Hundreds of billions have apparently disappeared from the Treasury through crafty ‘accounting’ and ‘typing errors’. Tens of billions have evaporated through ‘secret’ National Security Intelligence Service accounts.
And there are credible reports that assets worth thousands of billions of shillings, ostensibly belonging to Muammar Gaddafi – including the Laico Grand Regency hotel, Oilibya and other lucrative oil interests, are actually in the hands of ‘lords of impunity’ here in Kenya.
Apparently, even the alleged ‘Chinese’ company, Pan African Network Group Ltd, to which the Communications Commission of Kenya has just controversially awarded a lucrative digital distribution licence – only days after the company was registered – is not ‘Chinese’ after all, but in fact belongs to local interests.
It’s just like the mysterious ‘foreign’ companies given hundreds of acres of fertile agricultural land at the Coast, and the dubious ‘foreign’ company given land at Jomo Kenyatta International Airport – all belong to the same ‘high and mighty’ among us.
Keen analysts are also raising questions about Uhuru Kenyatta’s trillion-shilling-plus budget, when the past nine years have seen the worst plunder of public funds by the ‘merchants of impunity’.
No one could have carried out such brazen thefts without the connivance of top government officials, including in the NSIS, the police and the state law office, yet no criminal kingpin has been charged. Tobiko, Lumumba, Iteere and CID director Ndegwa Muhoro have done absolutely nothing about these cases.
Tobiko has no training or experience in criminal law. He specialised in trademark and patents, an arcane area of intellectual property law that prepares lawyers for teaching, research and drafting trademark and patents agreements. Such training ill-equips someone to be DPP in a developing country where the justice system has never really worked.
Tobiko’s more than five years at the state law office exemplify why suitability, competence and integrity are core values in public officers. If an individual lacks relevant experience, training, reform credentials, innovation, good leadership qualities and courage, it doesn’t matter how well managed the institution is. That’s why the Constitution dedicates a whole chapter to leadership and integrity!
During Tobiko’s time, our public institutions suffered runaway corruption, ineptitude, lack of independence, personal inertia, institutional lethargy and a status-quo mentality. Tobiko never successfully prosecuted any major or known criminal.
Instead, an avalanche of mega-corruption cases and human rights abuses spiralled out of control – Anglo Leasing, Triton, Ken-Ren, Grand Regency, the Standard Group attack, the extra-judicial killings of suspected Mungiki members and the carnage of post-election violence. Tobiko failed to prosecute any major perpetrator – even those caught on live television committing heinous crimes!
Recently, we were told Tobiko had ‘seconded’ some prosecutors to Iteere to assist with the ‘investigation’ of the Mercy Keino case. Later, the media reported Iteere announcing he had sent the file to Tobiko for ‘further directions’. Then Tobiko was reported to have ‘instructed’ Iteere to do further ‘investigations’. What is this run-around? It was the clearest demonstration yet that neither gentleman is familiar with our new governance and system of justice structures.

● Exercise instructions
1 > Decide whether each statement agrees with the commentary on Kenyan corruption, answering yes or no and quoting the deciding words. (a) Tobiko trained in criminal law. (b) The digital distribution licence went to Pan African Network Group Ltd only days after the company was registered. (c) Iteere said he had sent the Mercy Keino file to Tobiko for further directions.
2 > Answer these questions from the commentary on Kenyan corruption.
(a) Which hotel is listed among the assets said to belong to Muammar Gaddafi?
(b) Which body awarded the digital distribution licence to Pan African Network Group Ltd?
(c) Over how many past years does the text say the worst plunder of public funds occurred?
3 > Carry on the commentary on Kenyan corruption from its final sentence, keeping its argument and tone.
The lines that come next are drawn from a separate source.

● Source data
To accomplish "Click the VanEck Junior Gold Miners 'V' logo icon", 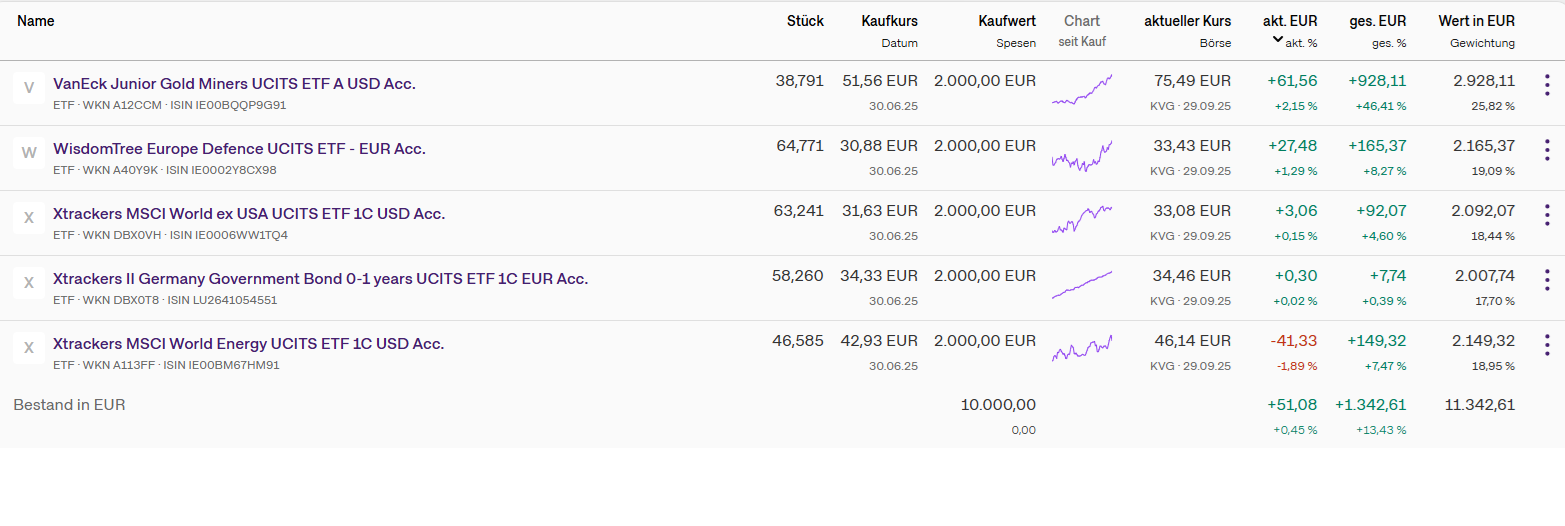I will point(28,88).
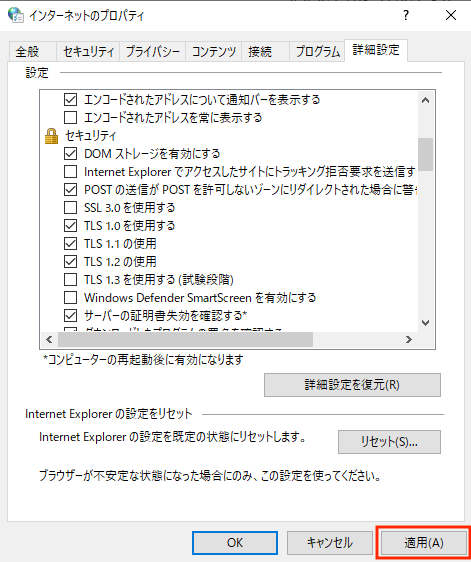This screenshot has width=471, height=562.
Task: Switch to the セキュリティ tab
Action: (x=88, y=52)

● Task-by-task answers
1 >
(a) No: "Tobiko has no training or experience in criminal law."
(b) Yes: "only days after the company was registered"
(c) Yes: "Iteere announcing he had sent the file to Tobiko for ‘further directions’"

2 >
(a) The Laico Grand Regency hotel
(b) The Communications Commission of Kenya
(c) Nine

3 >
Art. 245(4)(a)(b) and (c) provides that “no person may give direction to the Inspector General with respect to the investigation of any particular offence or offences; the enforcement of the law against any particular person or persons; or the employment, assignment, promotion, suspension or dismissal of any member of the National Police Service.”
The police have the exclusive mandate to investigate criminal offences. They also have near-exclusive arrest powers (exceptions being powers donated to other bodies like KACC or bylaw or regulatory enforcers).
If the police have reasonable grounds to believe a crime has been committed, they are required to arrest and charge the suspects and take them to court. Thereafter, the DPP prepares the case. He can present evidence and argue the case if he believes he has enough evidence to sustain a trial.
The police remain involved in case of further investigations, witness interviews, alibis and service of summons and court orders. The DPP’s mandate thus comes only after a suspect has been arrested by the police and charged in court. He has no arrest powers. He has no power to determine whether or not someone has committed a crime. He has no power to decide whether someone should be arrested. His job is to decide whether the evidence in the police file is enough to initiate prosecution. If not, he can ask for further investigation.
If an accused person presents an alibi, the DPP must investigate this and notify the defendant and the court of the results. And, unlike under the old Constitution, the DPP can only discontinue criminal proceedings after the close of the prosecutor’s case, and only with the court’s permission. The era of the sneaky nolle prosequi is over!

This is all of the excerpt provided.